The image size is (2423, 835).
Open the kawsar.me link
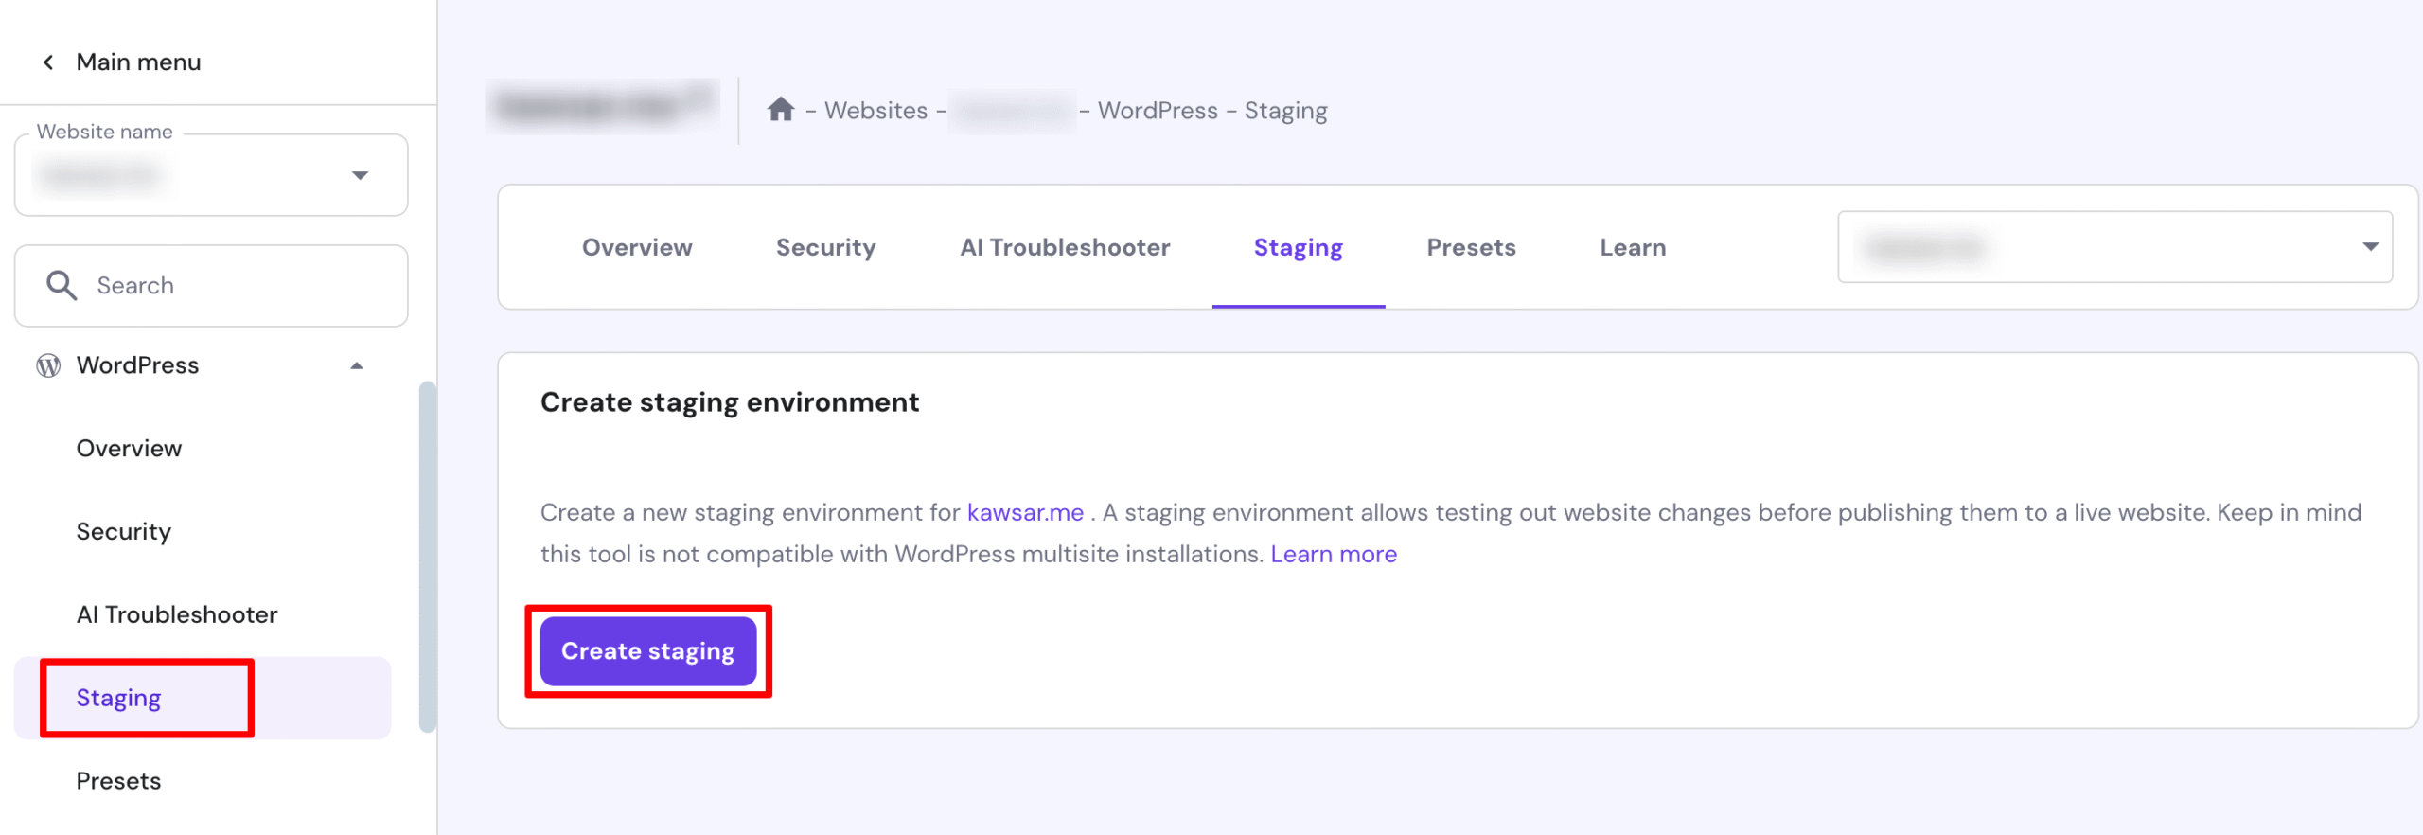coord(1025,512)
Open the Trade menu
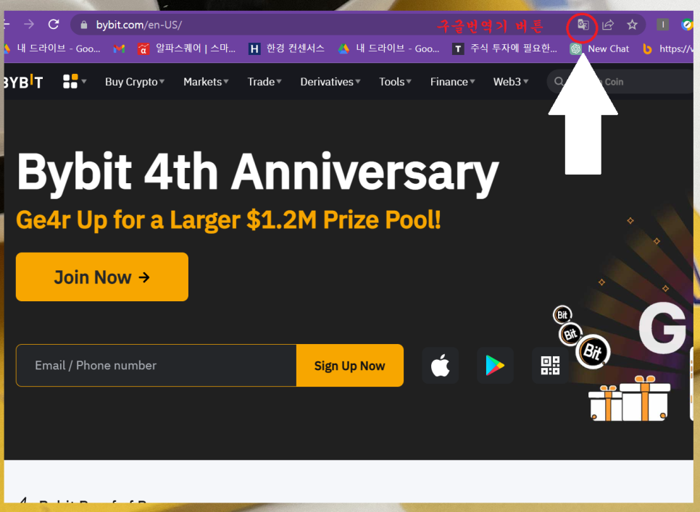 (264, 82)
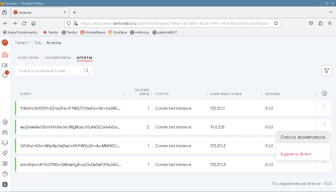Switch to the КЛАСТЕРЫ tab
The width and height of the screenshot is (336, 192).
pyautogui.click(x=28, y=58)
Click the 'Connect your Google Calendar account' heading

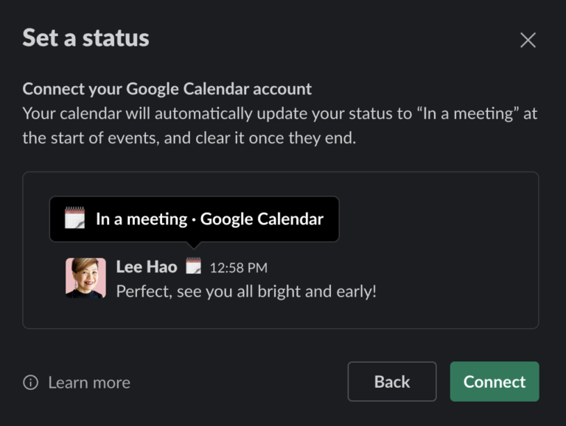(x=167, y=89)
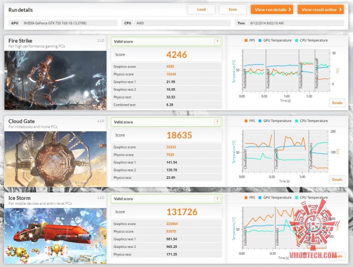The image size is (353, 267).
Task: Select the Ice Storm preview thumbnail
Action: click(55, 236)
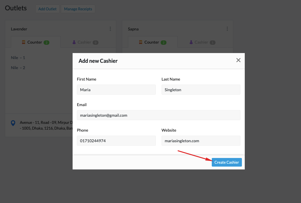Switch to the Cashier tab on Sapna
This screenshot has height=203, width=301.
tap(202, 42)
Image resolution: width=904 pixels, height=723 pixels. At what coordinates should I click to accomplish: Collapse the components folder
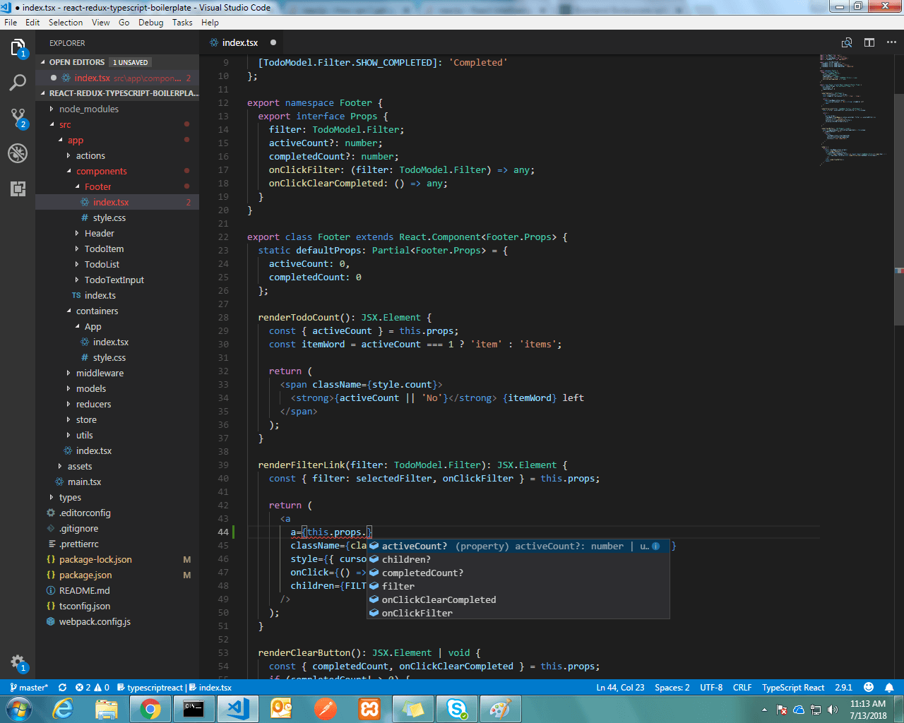pos(101,171)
● ● ● ●
**What is expected:**
Write out the lines that run from the line containing "Open the Trade menu" to the end of the entries, inclusive, exactly as written. Skip every picture.

**Output for this task:**
Open the Trade menu
 (264, 82)
Switch to the КЛАСТЕРЫ tab
The width and height of the screenshot is (336, 192).
pyautogui.click(x=28, y=58)
Click the 'Connect your Google Calendar account' heading

(x=167, y=89)
The image size is (353, 267).
Task: Select the Ice Storm preview thumbnail
Action: click(55, 236)
Switch to the Cashier tab on Sapna
This screenshot has height=203, width=301.
tap(202, 42)
Image resolution: width=904 pixels, height=723 pixels. At what coordinates should I click to accomplish: Collapse the components folder
pos(101,171)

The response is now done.